How to use the IRC transport.


The IRC transport is a dynamic gateway that allows XMPP/Jabber users to connect to IRC using their Groupchat & MUC clients.

Features

Limitations

Joining a room

To open a room you will need the irc channel name and the irc server name. For our example we will use the channel #debian in server irc.debian.org

To connect to an irc channel in your XMPP client you will take the irc channel and irc server and combine them together to form an XMPP room name. To do this you need to add the channel and server names together using a % as a seperator. For our example you would use #debian%irc.debian.org as the room name in your XMPP client.
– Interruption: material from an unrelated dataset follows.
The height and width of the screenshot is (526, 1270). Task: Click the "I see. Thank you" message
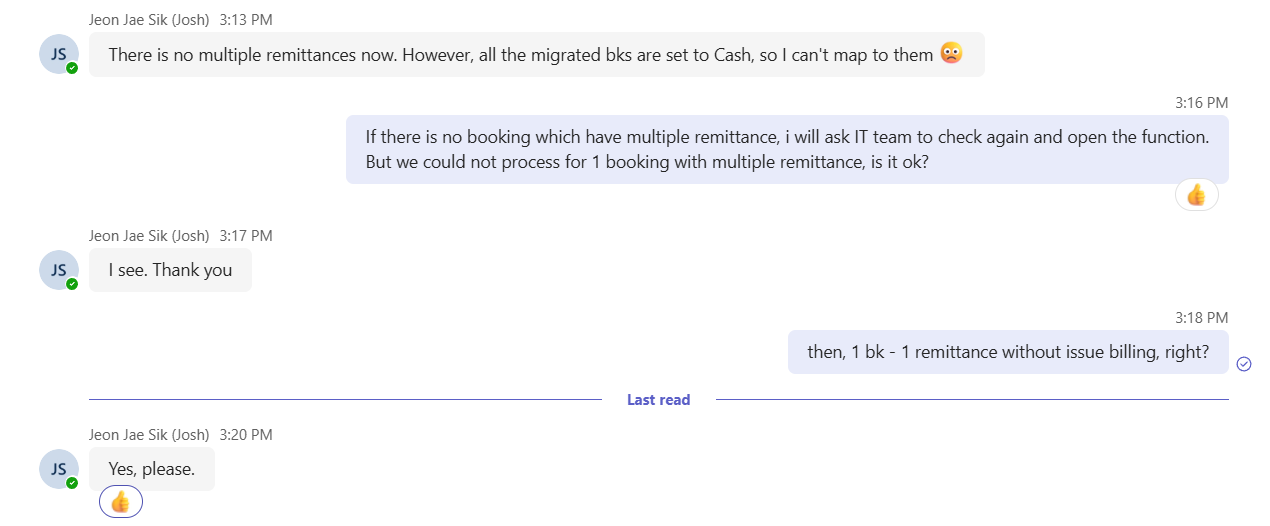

You can then enter the transport name that your XMPP or Jabber server supplies, eg irc.jabber.org.uk, as well as your nickname.  The nickname has to be unique not only on the channel you are joining (#debian in our example) but also on the irc server (irc.debian.org).

If you open more than one room to the same server they must have the same nickname, so if I were mikea on #debian%irc.debian.org, I would also need to be mikea on #test%irc.debian.org. If you try and open #test%irc.debian.org while logged on already the transport will use your old name, and change your new name to match it.

If  you choose a name that is already in use then the will return an error.

IRC emote and commands

None of the special irc commands other than '/me' work. All will be relayed to the channel.

Private Messages

Private messages sent to a member of a room will be returned as a network user. If you try and chat to me as mikea in room #debian%irc.debian.org then you will get the responce from mikea%irc.debian.org as private messages in IRC are network based not room based.

Mode changes

All mode changes are supported only by the MUC interface.